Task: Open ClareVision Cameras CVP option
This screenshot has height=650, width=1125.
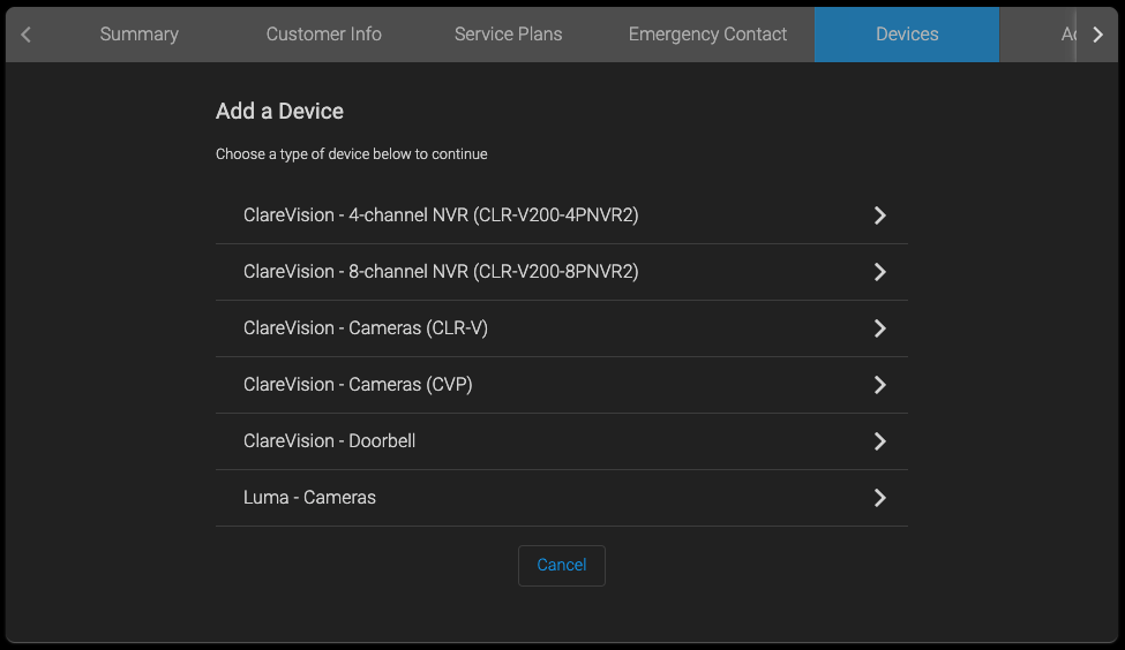Action: pos(560,385)
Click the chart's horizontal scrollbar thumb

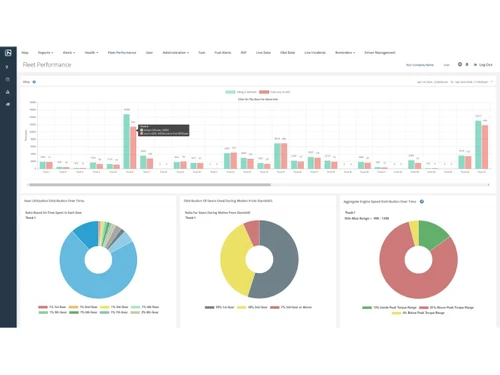tap(150, 185)
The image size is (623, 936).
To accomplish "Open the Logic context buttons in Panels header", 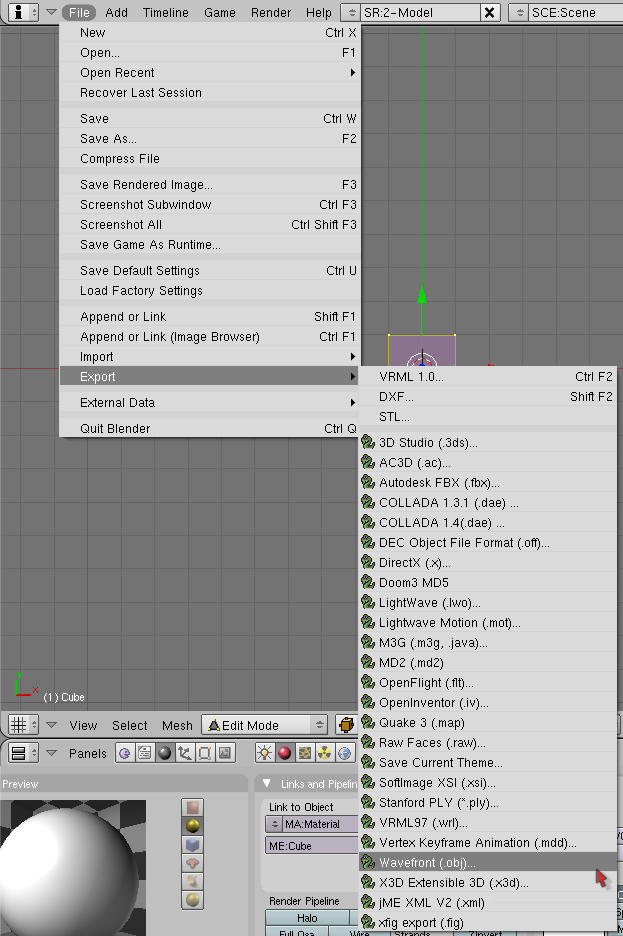I will pos(125,753).
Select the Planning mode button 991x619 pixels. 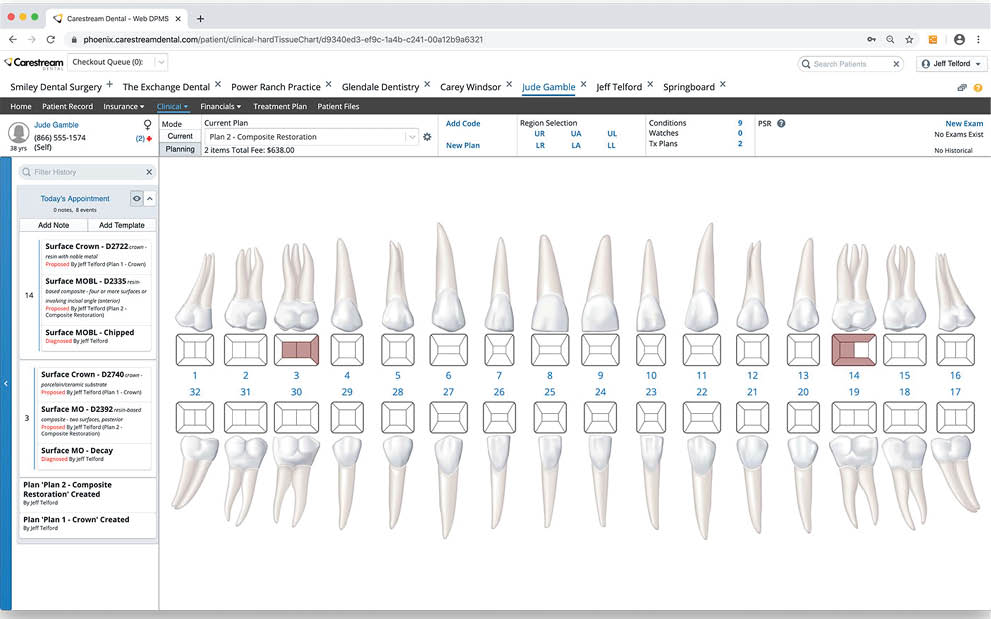(x=180, y=149)
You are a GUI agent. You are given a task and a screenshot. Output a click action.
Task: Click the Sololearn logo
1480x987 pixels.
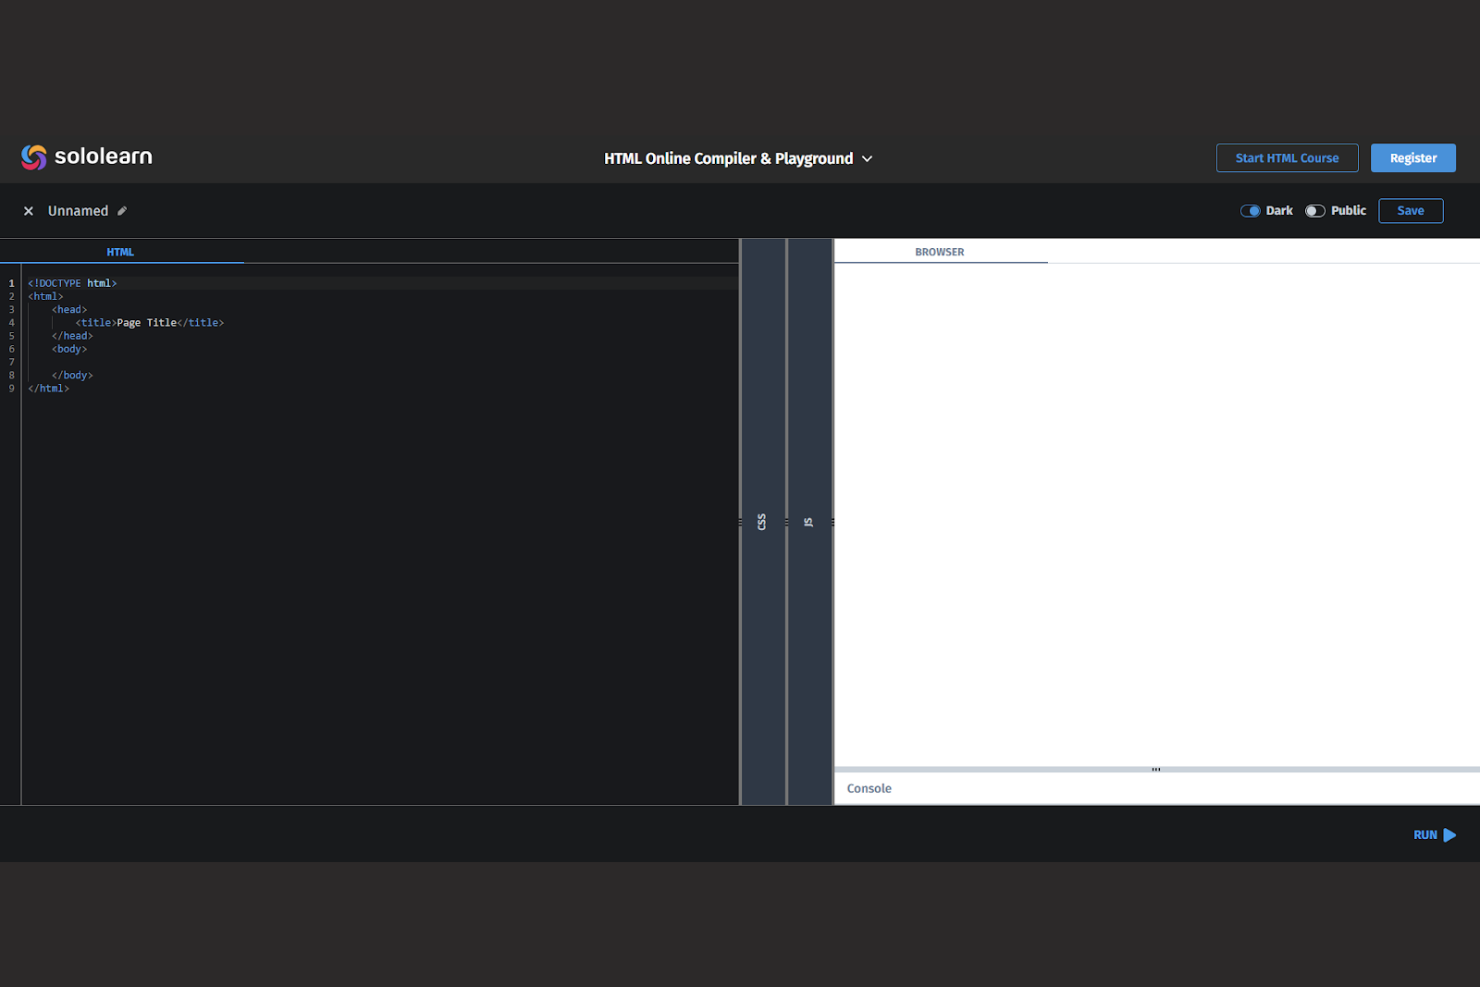tap(85, 156)
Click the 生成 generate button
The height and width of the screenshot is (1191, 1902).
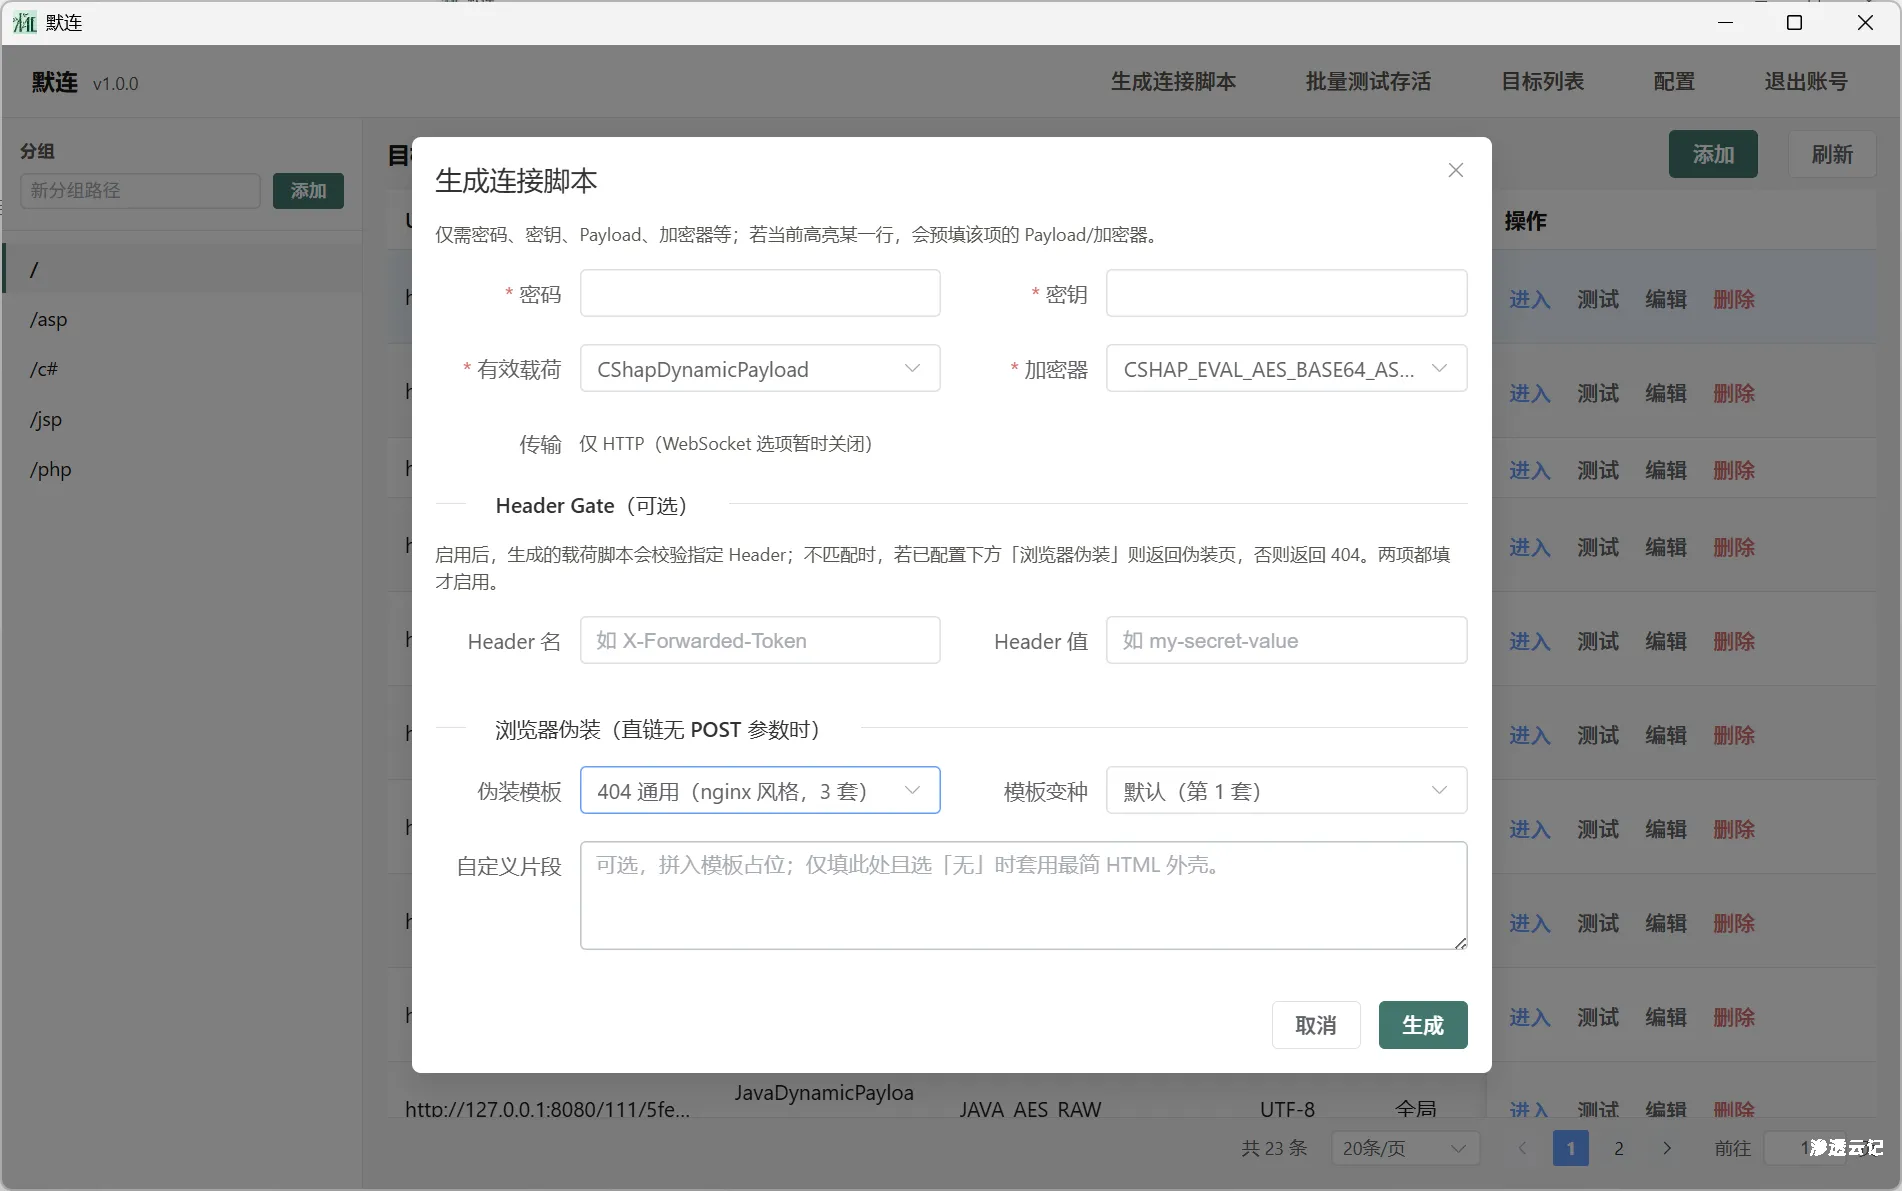click(1422, 1025)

=-=-=

* Set task: Turn everything from the line containing "You are a GUI" down to the last of the rows into a Markdown table with the columns Number and Line, skipping blank lines. Leave the pictures out of the table.

* Final result:
| Number | Line |
|---|---|
| 1 | You are a GUI agent. You are given a task and a screenshot. Output a click action. |
| 2 | Task: Click the Sololearn logo |
| 3 | 1480x987 pixels. |
| 4 | tap(85, 156) |
| 5 | Click the 生成 generate button |
| 6 | The height and width of the screenshot is (1191, 1902). |
| 7 | click(1422, 1025) |